しかし、彼女の目下の愛人ルスコーニは、俗物なんだけど根は単純でお人よし、しごく扱いやすいタイプの人間ですよね。惚れた女のためなら、ちぎれんばかりに尻尾を振って、どこまでもついてくるのですから(笑)。マーラは、甘やかされることに慣れたボンボン、ルスコーニのつむじを曲げさせないよう、うまくコントロールしながら利用します。またルスコーニの方も、マーラにいいように支配されるのを喜んでいるわけです。カップルというより、いいコンビと呼ぶべきか (笑)。でも、恋を知らない一途な神学生ウンベルトは違います。彼は恋愛の駆け引きを知らぬがゆえに、あらゆるタイプの男の扱いに長けたマーラですら、手こずる相手となったのです。確かにマーラは百戦錬磨の娼婦ですが、立場の違いはわきまえています。神に仕える身の、将来ある若者を堕落させるのは彼女の流儀に反するのですね。
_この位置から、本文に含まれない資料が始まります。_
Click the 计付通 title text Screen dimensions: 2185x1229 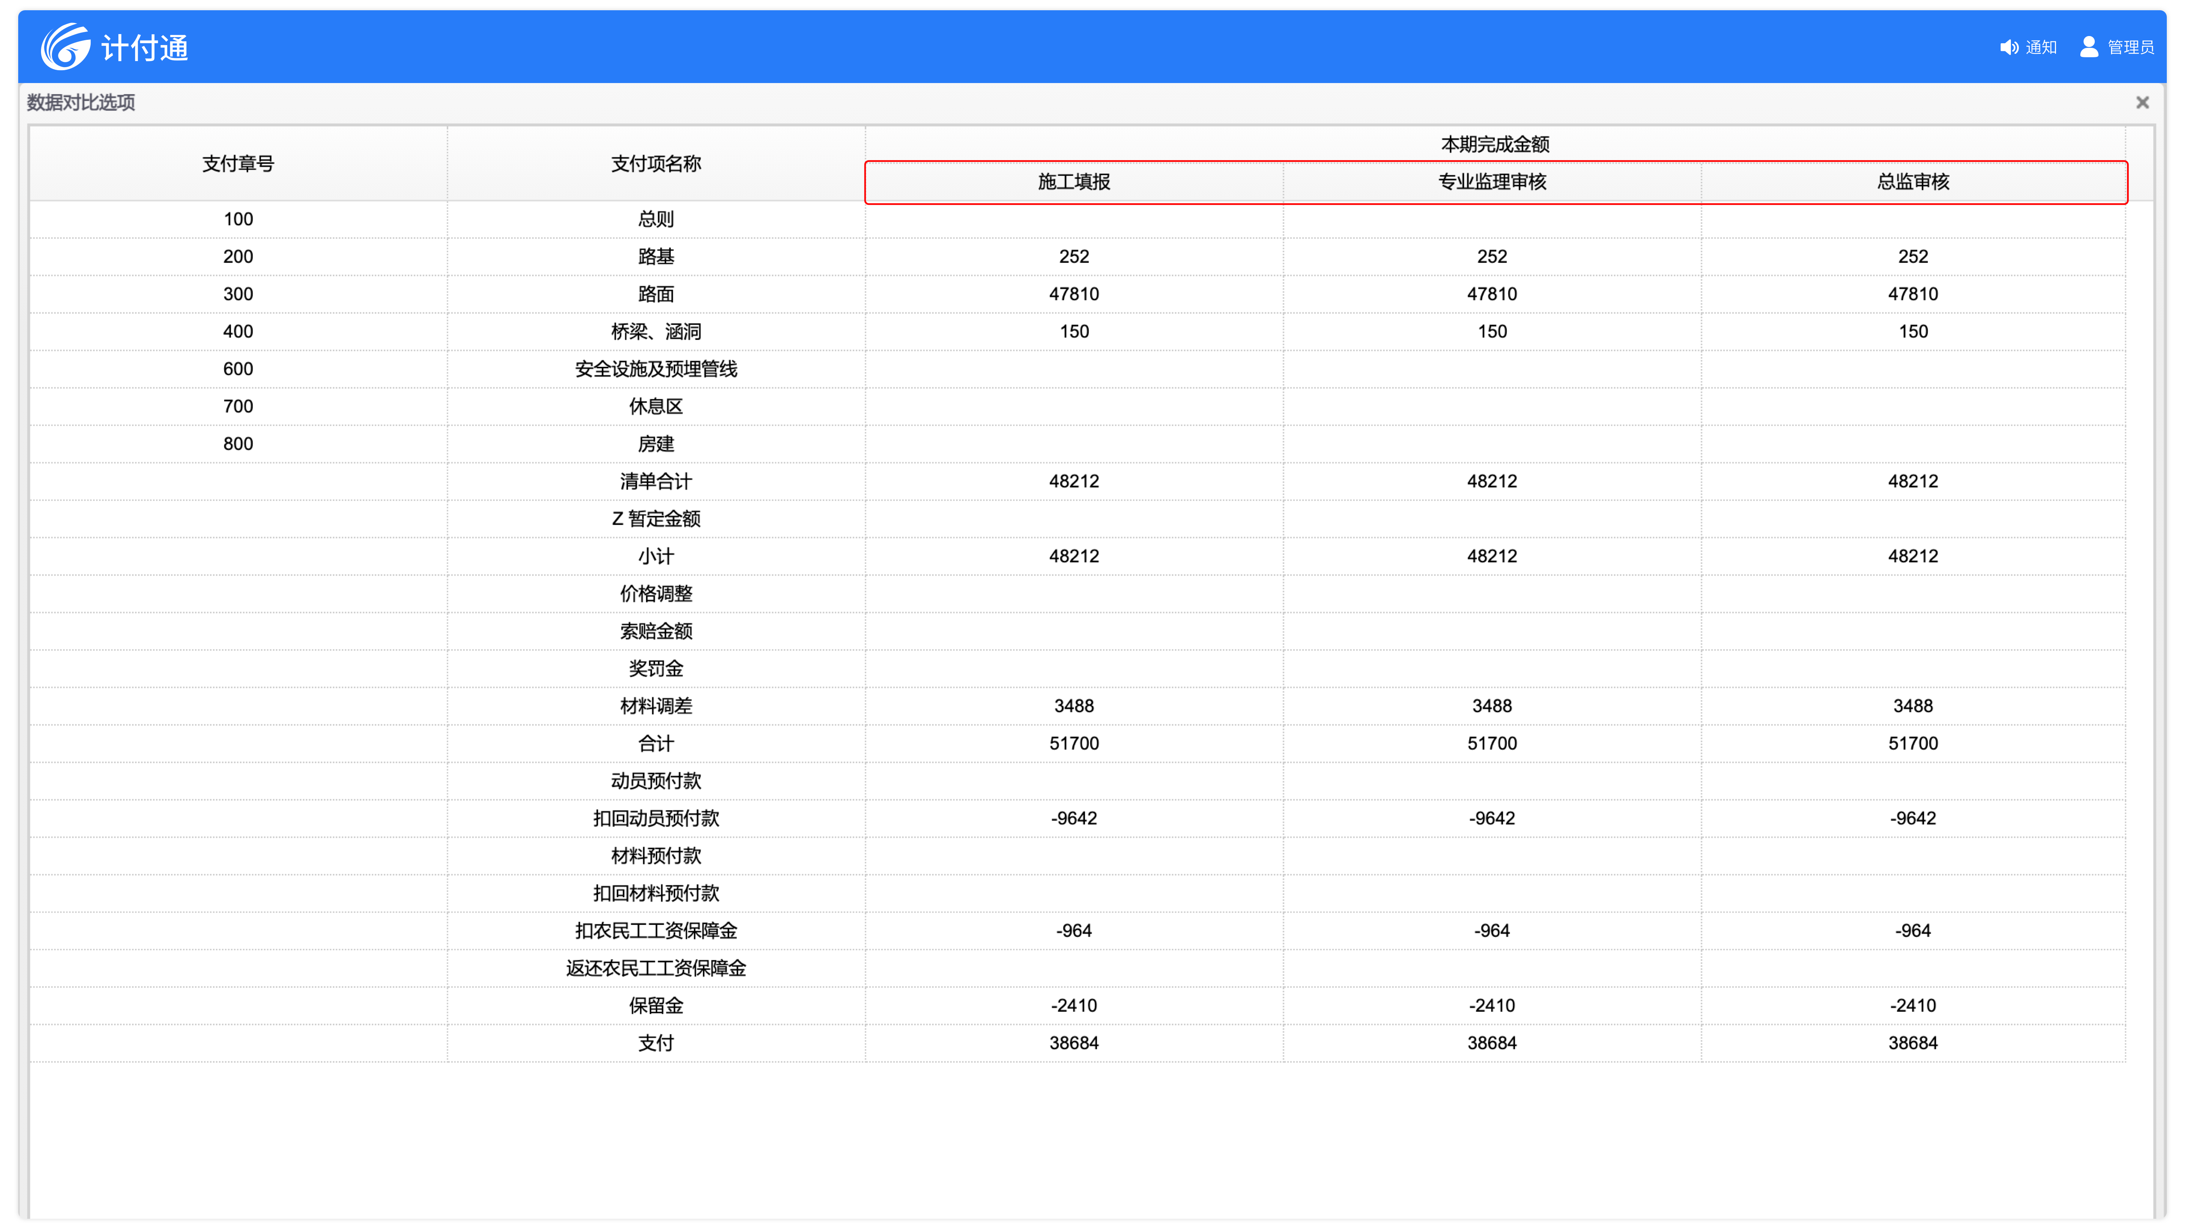pyautogui.click(x=145, y=48)
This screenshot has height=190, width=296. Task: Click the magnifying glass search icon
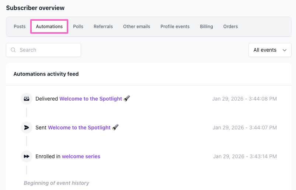[x=14, y=50]
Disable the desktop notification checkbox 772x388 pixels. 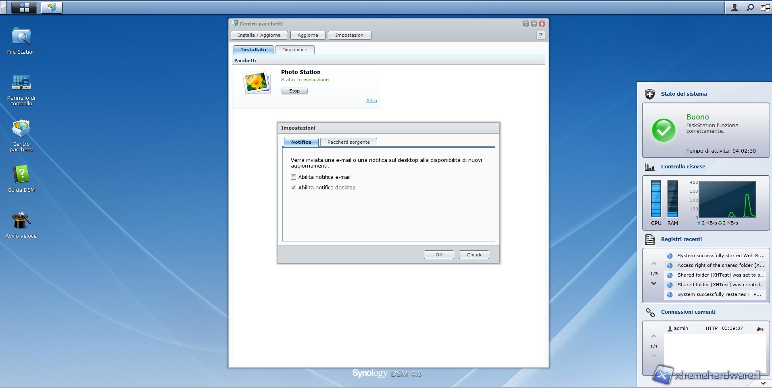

しかし、ちょっとした息抜きのつもりで交わした会話がデートのお誘いに発展し、やがて青年の一生に一度の恋に変貌。意志の固い青年であるのが災いし、ウンベルトはマーラを想い詰め、人生を棒に振ろうとしてしまうのです。ウンベルトを誘惑したことで、険悪な関係になった祖母ジョバンナとマーラが、彼を一時の気の迷いから目を覚まさせようと右往左往するうち、女同士の固い絆を結んでしまうくだりは可笑しかったですね。そうそう、他にもこういうお話がありました。例えば「悪魔のような女」。極悪非道な男の正妻と愛人が、一致団結して諸悪の根源たる男を葬ってしまうというストーリーでした。本来対立しあうべき女たちが、共通の利害によって、1分後には手のひらを返したように手を組んでしまうという皮肉。この辺りの心理の変化って、単純な男性諸氏にはうかがい知れないものじゃないでしょうか(笑)。でもね、よくあるんですよ〜、こういうことは(含笑)。
さて、無事ウンベルトを元の生活に戻し、平和となったマーラの身辺。しかしウンベルトのために誓った禁欲を実行するため、ルスコーニまでがせっかくの夜をマリア像の前でお祈りして過ごす羽目になる最後のオチは、なんだか微笑ましいものでした。このエピソードでのマストロヤンニは絶品で、最盛期のジム・キャリーばりのハイテンションな演技が連続します。己の欲望に忠実すぎ、周囲の状況が読めないあんぽんたんを、こんなに愛らしく表現できる人もそういないでしょうな(笑)。3エピソード中、これぞイタリア男というべきマストロヤンニの真骨頂が、最も色濃く出ているのはこのお話です。マーラがルスコーニの前でストリップに興じるシーンでの彼は… (絶句)。まあ、一度観てみて下さい(笑)。ちなみにこのシーンでローレンが披露するストリップは、わざわざパリの有名クラブの舞台監督に仕込んでもらったものだとか。

また、もうひとつの主役というべきは、それぞれのエピソードの舞台となる街並みの描写ですね。全てのエピソードは、街を広角に捉える空撮から始まり、物語の余韻を持たせながらの空撮に終わります。“ナポリのアデリーナ”では明るい日差しに照らされるナポリの雑多な街並みを生き生きと、“ミラノのアンナ”では曇りがちな空の色に沈む大都会ミラノの様子をクールに、“ローマのマーラ”では古都ローマの街の様子を格調高くストーリーに織り込み、男女の愛の物語を華やかに彩っていますね。情景描写に冴えをみせるデ・シーカ監督らしい演出です。男と女がいれば、そこになんらかのドラマが生まれるものですが、ドラマがさらなる厚みと深みを獲得するためには、イタリアならではの街の表情が不可欠とでも言いたげですよね。